Tout abonné à notre info-lettre pourra nous emprunter le bouquin qu’il souhaite, simplement en nous informant par courriel qu’il sera présent à tel concert et qu’il souhaite donc que nous y apportions tel livre.

Et pour ouvrir notre Gallusothèque, nous avons choisi « Dette, 5000 ans d’histoire » de David Graeber, aux éditions Les liens qui libèrent.

Pourquoi ? Car nous vivons dans un système économique complexe, mondialisé, où la question de la dette revient à tous les niveaux, ou presque, de nos existences (l’État français est endetté, les communes sont endettées, et chacun d’entre nous l’est plus ou moins). Mais qu’est-ce que la dette ? Et quel est son rôle par rapport à la monnaie ? Le capitalisme se définit-il par rapport à la dette ? Ou à la monnaie ? Ou les deux ? Qu’est-ce que le capitalisme exactement ? Une dette doit-elle toujours être remboursée (c’est là une antienne qu’on nous serine depuis fort longtemps) ?

C’est à toutes ces questions intrigantes que répond cet ouvrage, et d’une manière très pédagogique.

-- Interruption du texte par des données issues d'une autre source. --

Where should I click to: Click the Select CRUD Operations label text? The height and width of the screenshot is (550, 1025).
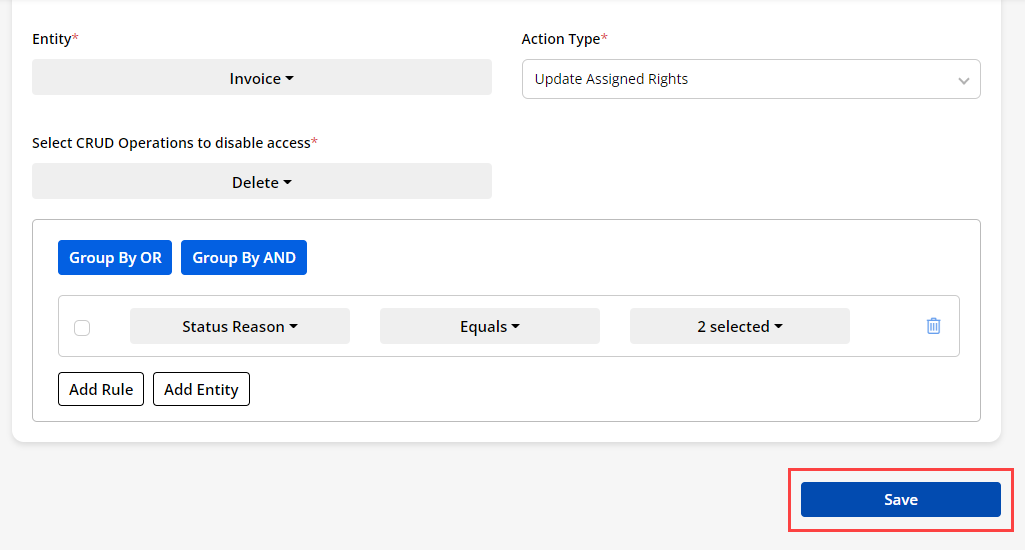(171, 143)
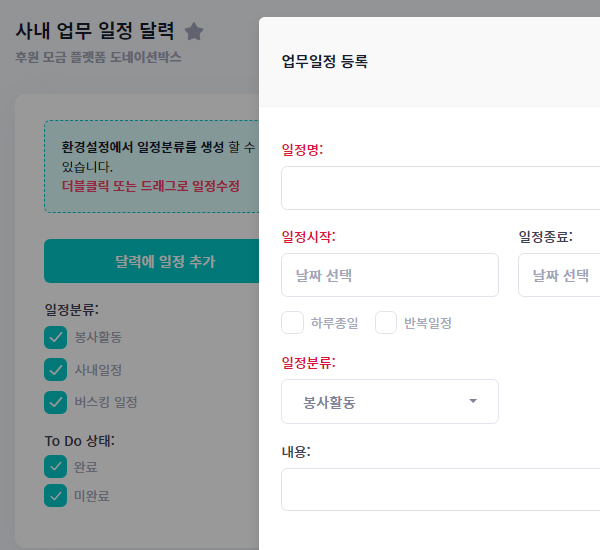Click the 후원 모금 플랫폼 도네이션박스 subtitle
The image size is (600, 550).
[x=98, y=58]
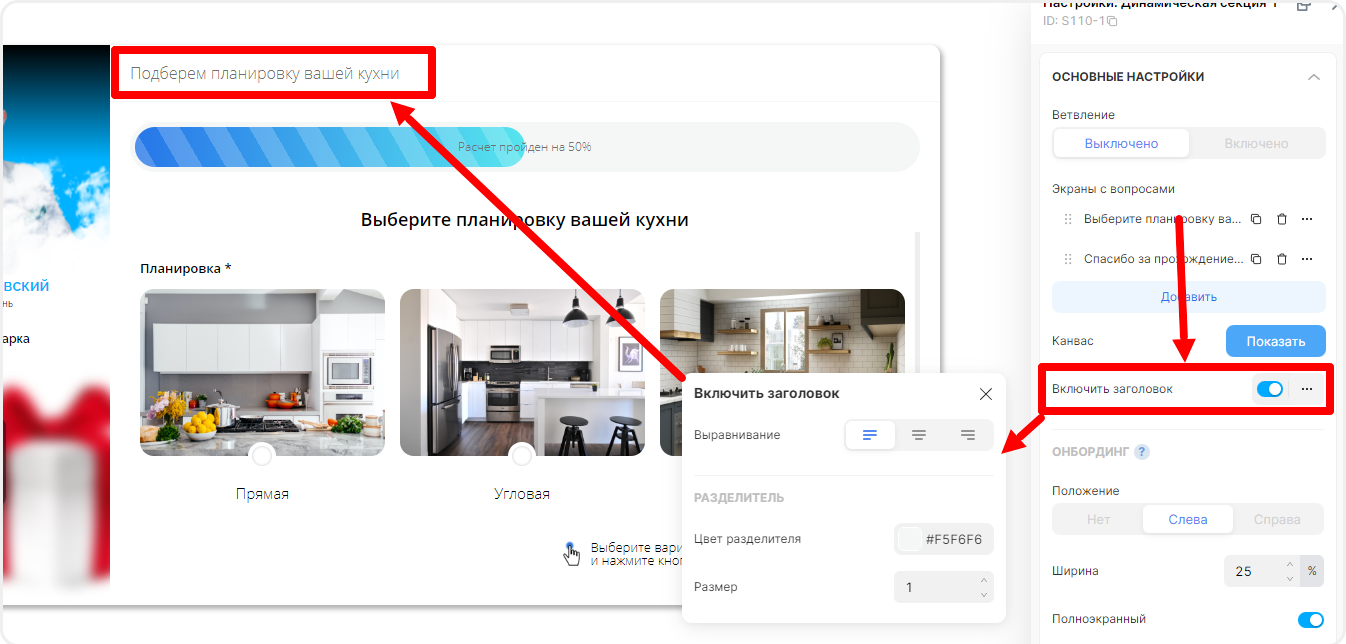Toggle the 'Полноэкранный' switch

(x=1310, y=620)
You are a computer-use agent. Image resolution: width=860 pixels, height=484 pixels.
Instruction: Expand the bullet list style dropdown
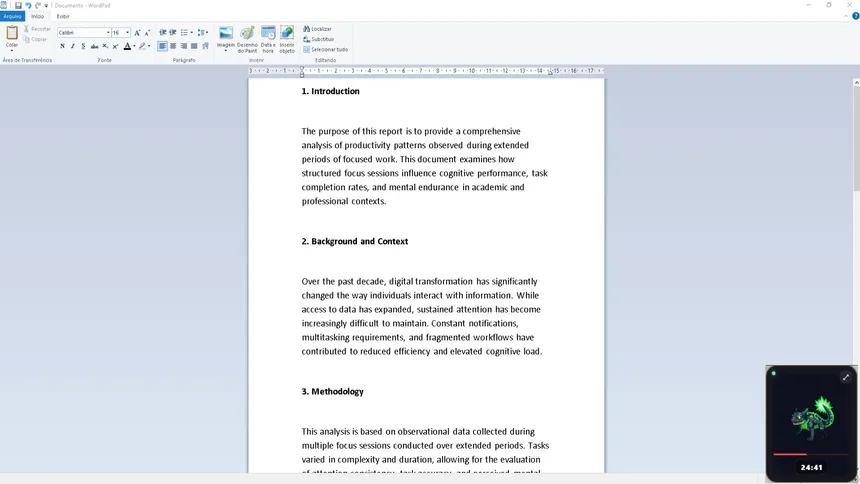click(192, 33)
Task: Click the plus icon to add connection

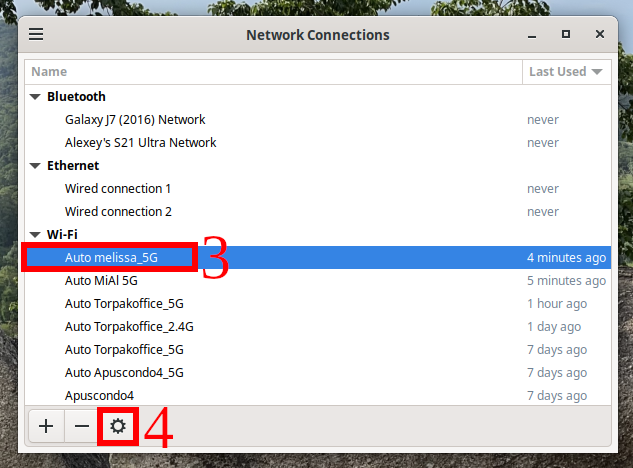Action: 46,426
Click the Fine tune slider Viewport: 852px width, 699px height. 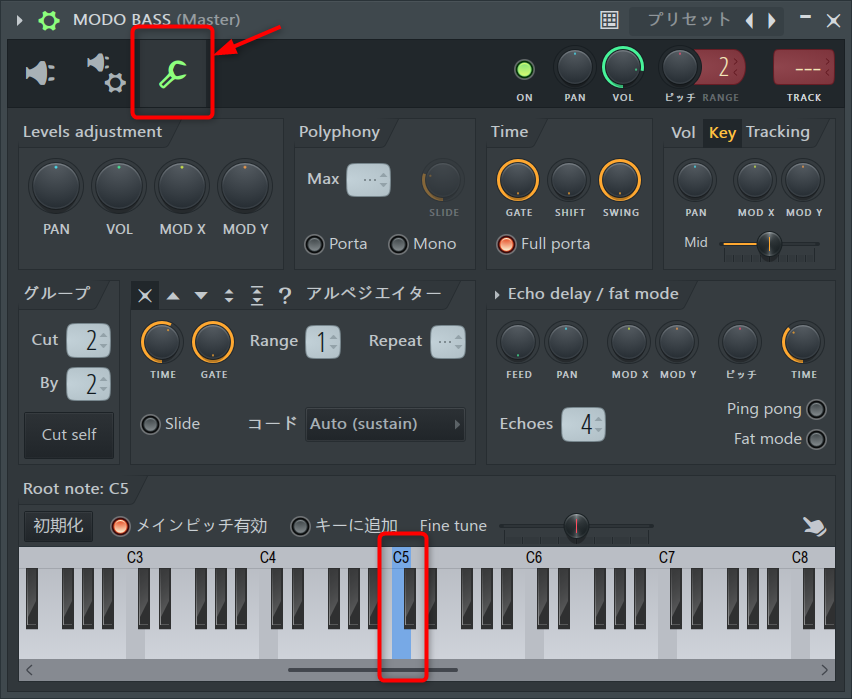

Mais David Graeber ne se contente pas de nous expliquer que les crédits actuels sont accordés à partir d’argent qui n’existe pas ; que les intérêts dépassant les 5% sont pour le moins honteux et amoraux – bien que légaux ; qu’une dette ne devrait être contractée qu’entre deux parties égales (comment est-il possible qu’un système autorise l’expulsion de ménages pour défaut de paiement de leurs dettes auprès d’établissements financiers dont les pratiques sont souvent douteuses ?) ; que les pièces de monnaie ont été créées initialement pour financer les guerres ; que dans la droite continuité, les États-Unis maintiennent la force de leur monnaie référence dans le monde, le dollar, uniquement grâce à leur capacité à intervenir de manière armée et violente n’importe où dans le monde ; non, il propose aussi des solutions. Ou en tous cas au moins une : celle d’effacer les tablettes pour tout reprendre sur de bonnes bases.

On a alors envie de faire le lien avec les différentes monnaies locales et libres qui se créent un peu partout en France et dans le monde, et dont l’objectif est de se désolidariser de la férule d’un État pour créer une économie qui ne servira pas à enrichir les plus riches. et qui ne courra pas droit dans le mur en préconisant une croissance perpétuelle qui est impossible à tenir.

Bref, ce livre est passionnant, et il est à votre disposition sur simple demande !

C’est en lisant qu’on sera les mieux armés face à ça.